Virtusa reported GAAP income from operations of $13.7 million for the third quarter of fiscal 2018, compared to $10.3 million for the second quarter of fiscal 2018 and $6.5 million for the third quarter of fiscal 2017.
GAAP net loss available to common shareholders for the third quarter of fiscal 2018 was ($11.1) million, or ($0.38) per diluted share, compared to net income of $3.7 million, or $0.12 per diluted share, for the second quarter of fiscal 2018, and $4.4 million, or $0.15 per diluted share, for the third quarter of fiscal 2017. The U.S. government enacted comprehensive tax legislation commonly referred to as the Tax Cuts and Jobs Act (the “Tax Act”) in December 2017. This resulted in a tax expense of $19.8 million, or ($0.68) per share, for the third quarter of fiscal 2018, comprised of an estimated repatriation tax expense of $14.6 million and a tax expense for re-measurement of U.S. deferred tax asset of $5.2 million.
Non GAAP Results:
Non-GAAP income from operations, which excludes stock-based compensation expense, restructuring charges and acquisition related charges, was $26.0 million for the third quarter of fiscal 2018, compared to $19.8 million for the second quarter of fiscal 2018, and $16.3 million for the third quarter of fiscal 2017.
Non-GAAP net income available to common shareholders, which excludes stock-based compensation expense, restructuring charges, acquisition related charges, foreign currency transaction gains and losses, the tax impact of the aforementioned items, and charges related to the Tax Act for the third quarter of fiscal 2018 was $14.6 million, or $0.47 per diluted share, compared to $10.3 million, or $0.35 per diluted share, for the second quarter of fiscal 2018, and $11.0 million, or $0.37 per diluted share, for the third quarter of fiscal 2017.
Balance Sheet and Cash Flow
The Company ended the third quarter of fiscal 2018 with $303.9 million of cash, cash equivalents, and short-term and long-term investments (2) inclusive of $25.0 million drawn down from the existing revolving credit facility to fund the Polaris delisting offer. Cash flow from operations was $24.3 million for the third quarter of fiscal 2018.
Polaris Delisting and New Credit Facility
On February 5, 2018, Virtusa Consulting Services Private Ltd. ("Virtusa India"), a subsidiary of the Company, closed its delisting offer to all public shareholders of Polaris Consulting & Services Ltd. ("Polaris") in accordance with the provisions of the SEBI Delisting Regulations, which resulted in a discovered price of INR 480 per share. On February 8, 2018, Virtusa India accepted the discovered price of INR 480 per share (the “Exit Price”) which will be offered to all Polaris public shareholders.
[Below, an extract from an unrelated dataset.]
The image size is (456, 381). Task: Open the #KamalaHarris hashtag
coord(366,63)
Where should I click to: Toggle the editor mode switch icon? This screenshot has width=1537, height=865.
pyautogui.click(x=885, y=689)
Upon settlement by Virtusa India of an amount of approximately $145 million, exclusive of transaction and closing costs, for the Polaris shares tendered during the delisting process at the Exit Price, the shareholding of Virtusa India shall increase from approximately 74% to at least 93% of the share capital of Polaris. Upon closing of the transaction and receipt of final approvals from the stock exchanges on which Polaris is listed, the common shares of Polaris will be delisted from all public exchanges on which the Polaris shares are traded. The public shareholders of Polaris who are yet to tender their shares to Virtusa India may offer their shares for sale to Virtusa India at the Exit Price for a period of one year following the date of the delisting from all stock exchanges on which Polaris' common shares are listed.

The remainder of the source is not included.